BEGIN

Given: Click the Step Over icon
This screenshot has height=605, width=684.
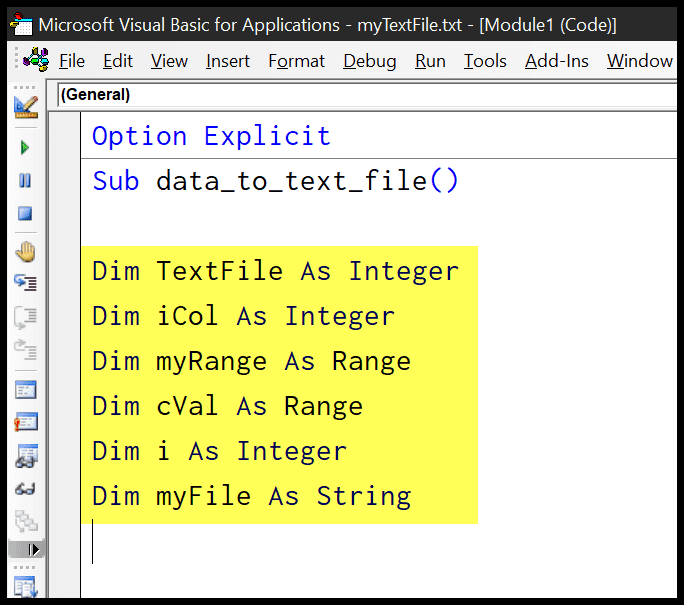Looking at the screenshot, I should (x=26, y=317).
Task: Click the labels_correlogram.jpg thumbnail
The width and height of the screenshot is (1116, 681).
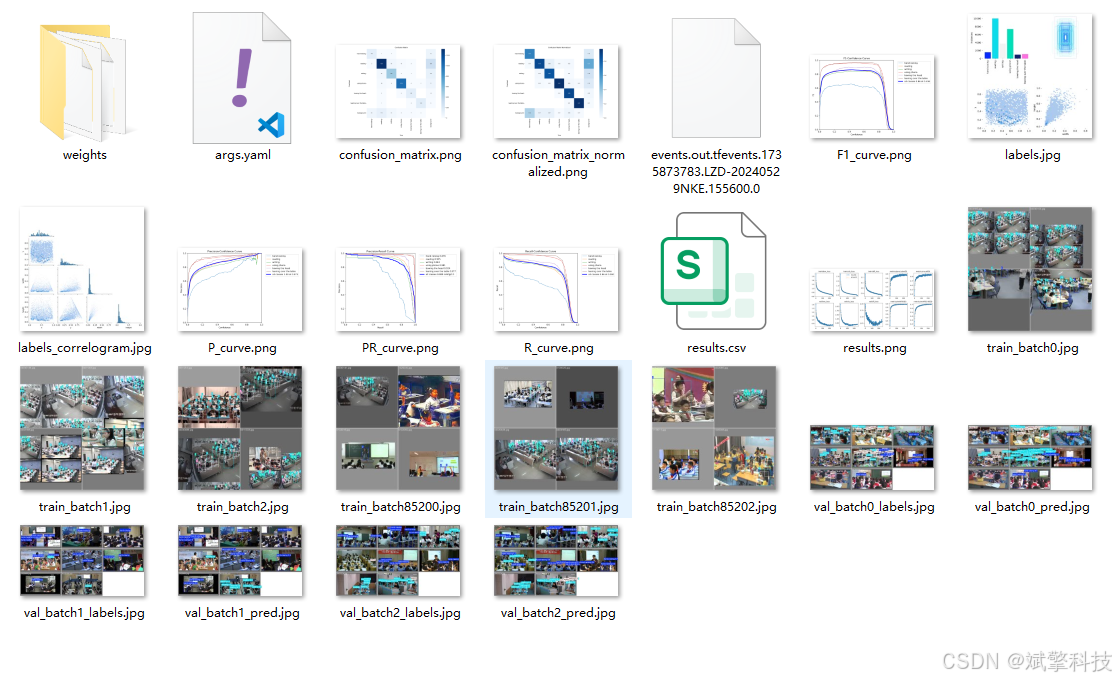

END

* _Requirement_
Check each line in the data for the word "Click", then report only how many lines contain it.

* _Output of the task_
2